イオンモール沖縄ライカム(北中城村)の佐藤規正ゼネラルマネージャー(GM)は「今後は(中国や台湾など)海外の来店者がゼロに近くなる」と険しい表情を見せる。日韓関係悪化の影響で韓国人客が減少し、昨年の秋ごろに「底を打った状態」(佐藤GM)となった。年末から外国人の集客が徐々に回復し、さらなる増加を期待していた時期に新型コロナの感染拡大が襲った。
佐藤GMは「現在は昨年の秋ごろより厳しさが増している」と明かす。県内で新たな感染者が出た場合は、さらなる状況悪化も懸念される。一方、店内では多くの県内客が買い物を楽しむ姿も見られる。佐藤GMは「卒業式を終えた中高校生などが来てくれている。今は足を運んでくれる利用者に満足してもらうことが重要だ」と話した。
県内スーパー最大手のサンエーでも、那覇メインプレイスを中心に外国人客の免税売り上げが減少した。1月はマスクなどの需要が売り上げを下支えしたが、中国の団体客が落ち込んだ2月は前年比でマイナスになる見込みだ。県内でも外出を控える動きが広がり、地元客の店舗滞在時間は以前より短くなっている。
それでも県内で学校の臨時休校が解除されて以降は家族連れなども見られるようになり、担当者は「集客が上がる前向きな材料はある」と感じている。
リウボウホールディングスの糸数剛一会長は「新型コロナは大きな波のようだ」とインパクトの強さを実感する。デパートリウボウでは外国客の減少に加えて、県内客の落ち込みも顕著だった。糸数会長は「百貨店は非日常の空間で、必ず行く必要がある場所ではない。外出自粛が広がる状況では、影響がすぐに出る」と語る。
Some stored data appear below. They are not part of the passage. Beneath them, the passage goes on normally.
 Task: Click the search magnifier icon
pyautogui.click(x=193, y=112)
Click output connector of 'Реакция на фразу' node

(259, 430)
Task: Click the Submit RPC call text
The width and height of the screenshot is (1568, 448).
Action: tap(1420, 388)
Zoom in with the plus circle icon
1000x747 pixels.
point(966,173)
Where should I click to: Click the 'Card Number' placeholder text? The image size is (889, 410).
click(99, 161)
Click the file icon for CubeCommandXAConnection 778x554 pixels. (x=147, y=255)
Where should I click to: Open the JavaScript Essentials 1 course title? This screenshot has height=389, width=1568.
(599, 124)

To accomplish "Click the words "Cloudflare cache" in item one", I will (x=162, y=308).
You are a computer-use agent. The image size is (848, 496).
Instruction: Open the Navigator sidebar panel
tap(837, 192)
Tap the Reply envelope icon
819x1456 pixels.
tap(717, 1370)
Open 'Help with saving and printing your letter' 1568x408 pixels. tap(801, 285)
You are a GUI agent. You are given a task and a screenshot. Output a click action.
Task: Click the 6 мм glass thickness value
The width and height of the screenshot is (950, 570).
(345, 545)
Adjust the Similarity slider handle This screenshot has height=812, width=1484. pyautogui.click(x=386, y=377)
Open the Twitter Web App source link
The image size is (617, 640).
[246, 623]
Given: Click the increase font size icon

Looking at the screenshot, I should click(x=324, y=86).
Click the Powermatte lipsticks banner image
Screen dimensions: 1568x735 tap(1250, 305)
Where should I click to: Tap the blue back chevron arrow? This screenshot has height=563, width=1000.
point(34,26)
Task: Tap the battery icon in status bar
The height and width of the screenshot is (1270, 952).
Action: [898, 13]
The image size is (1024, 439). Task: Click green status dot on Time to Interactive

今後は中小・零細の商店や飲食店の倒産などが増えることも考えられ、糸数会長は「今は耐える時期だ」と見ている。一方で外国人観光客に頼りすぎない経営など、県内企業が新たな事業展開を考える機会になると考えている。糸数会長は「新型コロナが終息したとき、沖縄経済が以前よりも進化することが重要だ。苦しい時期に耐えながらも、攻める経営を進めてほしい」と強調した。